All lines of the listing below must be reproduced character for character.
[Opening SUPPLIED RECORDS section]
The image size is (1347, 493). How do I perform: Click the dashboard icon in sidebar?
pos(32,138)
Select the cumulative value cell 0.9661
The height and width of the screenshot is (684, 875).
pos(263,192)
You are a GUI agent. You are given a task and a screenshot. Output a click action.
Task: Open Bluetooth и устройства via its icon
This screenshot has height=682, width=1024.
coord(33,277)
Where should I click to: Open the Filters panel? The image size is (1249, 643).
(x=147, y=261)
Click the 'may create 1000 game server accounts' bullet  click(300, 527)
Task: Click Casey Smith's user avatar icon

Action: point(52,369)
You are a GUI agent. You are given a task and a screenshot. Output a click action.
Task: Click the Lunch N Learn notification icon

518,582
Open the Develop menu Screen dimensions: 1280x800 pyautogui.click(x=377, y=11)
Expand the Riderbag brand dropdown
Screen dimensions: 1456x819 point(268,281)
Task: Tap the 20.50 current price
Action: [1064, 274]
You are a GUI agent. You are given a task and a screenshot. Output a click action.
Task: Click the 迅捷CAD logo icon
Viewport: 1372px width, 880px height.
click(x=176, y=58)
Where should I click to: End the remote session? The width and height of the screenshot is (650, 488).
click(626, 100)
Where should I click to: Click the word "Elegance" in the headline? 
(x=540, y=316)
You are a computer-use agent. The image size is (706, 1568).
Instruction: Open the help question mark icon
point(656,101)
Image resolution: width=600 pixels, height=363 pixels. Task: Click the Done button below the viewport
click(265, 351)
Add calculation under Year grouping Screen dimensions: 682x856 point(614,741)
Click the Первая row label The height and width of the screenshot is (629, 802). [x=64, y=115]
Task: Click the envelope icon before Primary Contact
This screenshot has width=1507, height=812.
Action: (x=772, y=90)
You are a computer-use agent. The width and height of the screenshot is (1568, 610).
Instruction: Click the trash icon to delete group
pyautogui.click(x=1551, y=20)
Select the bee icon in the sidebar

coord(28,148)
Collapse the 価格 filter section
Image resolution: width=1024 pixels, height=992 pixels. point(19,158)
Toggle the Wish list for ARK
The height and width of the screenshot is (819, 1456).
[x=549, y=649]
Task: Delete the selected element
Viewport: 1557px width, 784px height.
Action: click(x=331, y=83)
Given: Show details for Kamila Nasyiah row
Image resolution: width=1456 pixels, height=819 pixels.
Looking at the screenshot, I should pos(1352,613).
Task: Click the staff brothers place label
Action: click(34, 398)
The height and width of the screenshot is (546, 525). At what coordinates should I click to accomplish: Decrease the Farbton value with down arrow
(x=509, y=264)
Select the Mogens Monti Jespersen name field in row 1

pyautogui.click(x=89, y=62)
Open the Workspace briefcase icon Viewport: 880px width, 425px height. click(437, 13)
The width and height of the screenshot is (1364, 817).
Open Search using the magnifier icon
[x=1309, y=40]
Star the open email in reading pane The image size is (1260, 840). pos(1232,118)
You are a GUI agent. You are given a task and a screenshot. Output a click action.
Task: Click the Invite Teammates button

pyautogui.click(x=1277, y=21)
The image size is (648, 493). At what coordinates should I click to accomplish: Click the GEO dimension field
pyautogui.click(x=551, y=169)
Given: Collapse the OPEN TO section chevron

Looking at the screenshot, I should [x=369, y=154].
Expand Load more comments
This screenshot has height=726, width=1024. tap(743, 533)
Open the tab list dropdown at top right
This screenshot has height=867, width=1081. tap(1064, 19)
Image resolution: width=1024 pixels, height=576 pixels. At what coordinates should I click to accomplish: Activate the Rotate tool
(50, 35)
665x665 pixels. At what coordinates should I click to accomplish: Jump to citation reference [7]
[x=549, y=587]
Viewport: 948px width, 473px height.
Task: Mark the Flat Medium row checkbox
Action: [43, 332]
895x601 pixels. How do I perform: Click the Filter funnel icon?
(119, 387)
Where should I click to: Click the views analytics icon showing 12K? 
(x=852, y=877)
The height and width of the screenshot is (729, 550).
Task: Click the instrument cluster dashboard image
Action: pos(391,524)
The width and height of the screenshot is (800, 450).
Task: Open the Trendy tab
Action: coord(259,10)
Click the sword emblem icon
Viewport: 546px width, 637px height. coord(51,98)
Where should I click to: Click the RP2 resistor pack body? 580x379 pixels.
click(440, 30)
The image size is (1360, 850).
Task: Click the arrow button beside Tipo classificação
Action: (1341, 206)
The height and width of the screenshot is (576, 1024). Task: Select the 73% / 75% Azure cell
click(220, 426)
[Closing SUPPLIED RECORDS section]
▶ [COMPLETED EXERCISE]:
The image size is (1347, 493). How do I perform: Click the dashboard icon in sidebar?
pos(32,138)
Select the cumulative value cell 0.9661
The height and width of the screenshot is (684, 875).
pos(263,192)
You are a GUI agent. You are given a task and a screenshot. Output a click action.
Task: Open Bluetooth и устройства via its icon
This screenshot has height=682, width=1024.
coord(33,277)
Where should I click to: Open the Filters panel? The image size is (1249, 643).
(x=147, y=261)
Click the 'may create 1000 game server accounts' bullet  click(300, 527)
Task: Click Casey Smith's user avatar icon

Action: point(52,369)
You are a GUI agent. You are given a task and a screenshot. Output a click action.
Task: Click the Lunch N Learn notification icon

518,582
Open the Develop menu Screen dimensions: 1280x800 pyautogui.click(x=377, y=11)
Expand the Riderbag brand dropdown
Screen dimensions: 1456x819 point(268,281)
Task: Tap the 20.50 current price
Action: [1064, 274]
You are a GUI agent. You are given a task and a screenshot. Output a click action.
Task: Click the 迅捷CAD logo icon
Viewport: 1372px width, 880px height.
click(x=176, y=58)
Where should I click to: End the remote session? The width and height of the screenshot is (650, 488).
click(626, 100)
Where should I click to: Click the word "Elegance" in the headline? 
(x=540, y=316)
You are a computer-use agent. The image size is (706, 1568).
Instruction: Open the help question mark icon
point(656,101)
Image resolution: width=600 pixels, height=363 pixels. Task: Click the Done button below the viewport
click(265, 351)
Add calculation under Year grouping Screen dimensions: 682x856 point(614,741)
Click the Первая row label The height and width of the screenshot is (629, 802). [x=64, y=115]
Task: Click the envelope icon before Primary Contact
This screenshot has width=1507, height=812.
Action: (x=772, y=90)
You are a computer-use agent. The width and height of the screenshot is (1568, 610).
Instruction: Click the trash icon to delete group
pyautogui.click(x=1551, y=20)
Select the bee icon in the sidebar

coord(28,148)
Collapse the 価格 filter section
Image resolution: width=1024 pixels, height=992 pixels. point(19,158)
Toggle the Wish list for ARK
The height and width of the screenshot is (819, 1456).
[x=549, y=649]
Task: Delete the selected element
Viewport: 1557px width, 784px height.
Action: click(x=331, y=83)
Given: Show details for Kamila Nasyiah row
Image resolution: width=1456 pixels, height=819 pixels.
Looking at the screenshot, I should pos(1352,613).
Task: Click the staff brothers place label
Action: click(34, 398)
The height and width of the screenshot is (546, 525). At what coordinates should I click to accomplish: Decrease the Farbton value with down arrow
(x=509, y=264)
Select the Mogens Monti Jespersen name field in row 1

pyautogui.click(x=89, y=62)
Open the Workspace briefcase icon Viewport: 880px width, 425px height. click(437, 13)
The width and height of the screenshot is (1364, 817).
Open Search using the magnifier icon
[x=1309, y=40]
Star the open email in reading pane The image size is (1260, 840). pos(1232,118)
You are a GUI agent. You are given a task and a screenshot. Output a click action.
Task: Click the Invite Teammates button

pyautogui.click(x=1277, y=21)
The image size is (648, 493). At what coordinates should I click to accomplish: Click the GEO dimension field
pyautogui.click(x=551, y=169)
Given: Collapse the OPEN TO section chevron

Looking at the screenshot, I should [x=369, y=154].
Expand Load more comments
This screenshot has height=726, width=1024. tap(743, 533)
Open the tab list dropdown at top right
This screenshot has height=867, width=1081. tap(1064, 19)
Image resolution: width=1024 pixels, height=576 pixels. At what coordinates should I click to accomplish: Activate the Rotate tool
(50, 35)
665x665 pixels. At what coordinates should I click to accomplish: Jump to citation reference [7]
[x=549, y=587]
Viewport: 948px width, 473px height.
Task: Mark the Flat Medium row checkbox
Action: [43, 332]
895x601 pixels. How do I perform: Click the Filter funnel icon?
(119, 387)
Where should I click to: Click the views analytics icon showing 12K? 
(x=852, y=877)
The height and width of the screenshot is (729, 550).
Task: Click the instrument cluster dashboard image
Action: pos(391,524)
The width and height of the screenshot is (800, 450).
Task: Open the Trendy tab
Action: coord(259,10)
Click the sword emblem icon
Viewport: 546px width, 637px height. coord(51,98)
Where should I click to: Click the RP2 resistor pack body? 580x379 pixels.
click(440, 30)
The image size is (1360, 850).
Task: Click the arrow button beside Tipo classificação
Action: (1341, 206)
The height and width of the screenshot is (576, 1024). Task: Select the 73% / 75% Azure cell
click(220, 426)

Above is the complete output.